O diretor alemão Rainer Werner Fassbinder nutria pelo livro
homônimo de Alfred Döblin (considerado por alguns literatos como o equivalente
alemão da obra “Ulysses”, de James Joyce) uma profunda admiração, enraizada
desde sua juventude. Inspiração expressada inclusive em seu primeiro filme: “O
Amor é mais Frio que a Morte” (1969), em que viveu um personagem com o mesmo
nome do protagonista da obra. Ao longo de sua carreira, sempre procurou buscar
aprofundar-se nas razões que moviam personagens rejeitados pela sociedade,
emulando a forma como Döblin trabalhou seu livro, desnudando camadas
psicológicas de todos os elementos que compunham o dia a dia do anti-herói
Franz Biberkopf, incluindo todas as pessoas com quem se relaciona. O sonho
antigo de capitanear o hercúleo esforço de transpor o livro para a linguagem
que dominava, realizou-se no final da década de setenta, com um projeto em
larga escala (quinze horas e meia) para a televisão. Composto por treze
capítulos e um epílogo, “Berlin Alexanderplatz” será analisado em uma série de
breves textos (da mesma forma que farei posteriormente com “Decálogo”, de Krzysztof Kieslowski),
onde procuro essencialmente incentivar o desejo no leitor de conhecer este
belo trabalho.
Capítulo 1 – O Castigo Começa
Ficamos conhecendo Franz (Günther Lamprecht) no exato
momento em que ele é levado a reintegrar-se à sociedade, ainda com suas pernas
trêmulas e uma fotossensibilidade que reflete o choque do pássaro ao ver aberta
sua gaiola. De início não conhecemos as razões que o levaram ao confinamento
forçado, somente nos envolvemos empaticamente com sua fragilidade emocional,
evidenciada pela forma com que grita seu angustiado silêncio. Um olhar para seu
esperançoso recomeço é o bastante para que suas pernas procurem o conforto da
prisão, com suas paredes que oprimem e nas quais já havia se acostumado a
amparar em longos quatro anos. A sua expressão é de uma criança cuja ingenuidade
havia sido corrompida pela maturidade. Os seus primeiros passos são desajeitados,
mas sua convicção mostra-se firme: ele deseja apenas fazer o bem, nunca mais
errar.
Personagens começam a confrontá-lo em seu caminho, como o
judeu atencioso que procura motivá-lo com um conto inspirador (que se mostra
bastante realista em seu infeliz final). O curioso é notar que enquanto a
narração percorre pelas conquistas de seu herói, Franz demonstra abalo e
tristeza, porém no momento em que a trama adentra os percalços e a tragédia, o
homem parece reviver em si mesmo. Ao ver-se na miséria do protagonista do
conto, Franz passa a acreditar que sua redenção é possível, que a esperança
pode alcançar até mesmo os mais falhos e medíocres. Com sua moral parcialmente
restabelecida, ele busca agora reafirmar-se como homem (sexualmente), porém
não logra sucesso nos braços de uma prostituta, que debocha de sua impotência.

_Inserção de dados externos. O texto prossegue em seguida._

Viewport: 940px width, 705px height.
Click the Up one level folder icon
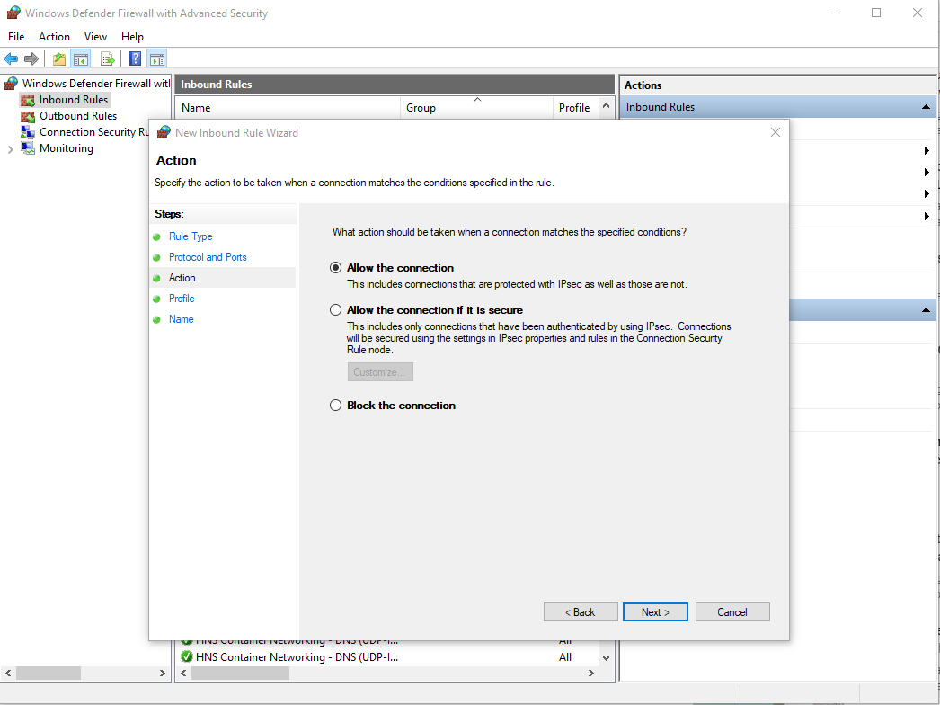pyautogui.click(x=59, y=59)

A narrativa até este momento já havia apresentado uma cena muito rápida e
eficiente, que explica este fracasso amoroso, assim como insinua a razão que o
levou ao encarceramento.
Quando em um de seus passeios ele vislumbra uma foto
de uma jovem seminua, a ágil edição intercala duas breves cenas: o seu beijo
apaixonado em um pescoço e, radicalmente oposta, um violento bofetão, desferido
no rosto da mesma garota, Ida (Barbara Valentin). Posteriormente encontramos
uma foto da jovem emoldurada na casa de sua irmã Minna (Karin Baal), que recebe
uma inesperada visita de Franz, fazendo-a relembrar a relação que mantinham
outrora. Ele revive Ida em sua irmã, retomando sua confiança sexual. Segue-se
uma narração fria de como o ato de violência no passado havia sido cometido,
estabelecendo o assassinato como algo facilmente compreendido (simplificado)

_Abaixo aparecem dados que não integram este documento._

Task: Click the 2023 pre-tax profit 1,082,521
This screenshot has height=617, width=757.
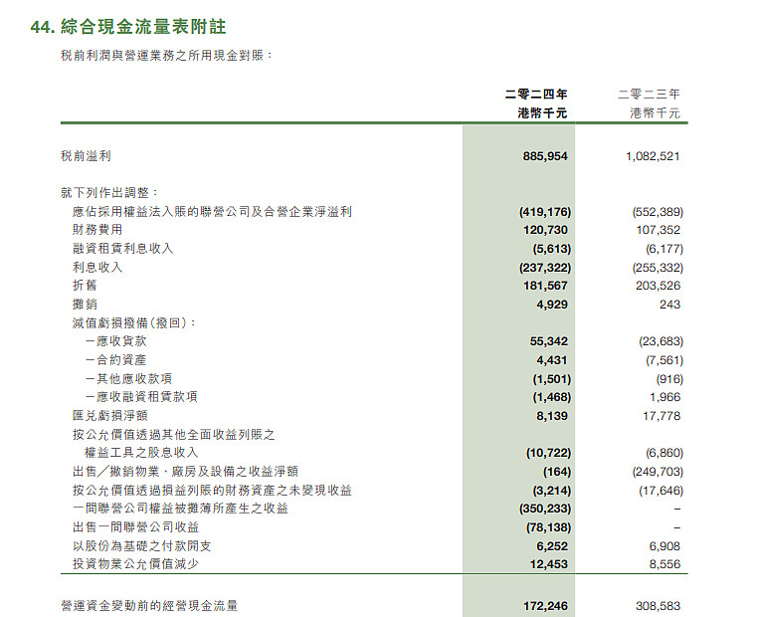Action: pyautogui.click(x=653, y=156)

pela resolução de uma equação física (que aparece em forma de intertítulos).
O final do episódio representa a gênese de um homem
renovado reintegrado em sua sociedade. Após reencontrar um velho amigo (fazer
as pazes com seu passado) e conquistar o apreço de uma bela jovem (reafirmando-se
como homem), consegue até mesmo reverter um difícil obstáculo: tido pelas
autoridades policiais como uma ameaça à sociedade, ele recebe oficialmente um aviso
de que não pode transitar livremente em seu país. O Franz do início do episódio
teria desistido, mas não é o que ocorre. A solução que encontra: manter-se
trabalhando, sendo monitorado de perto pelas autoridades. O caminho não será
fácil, mas sua obstinação o conduzirá adiante. Ele enfim sente-se seguro para
gargalhar...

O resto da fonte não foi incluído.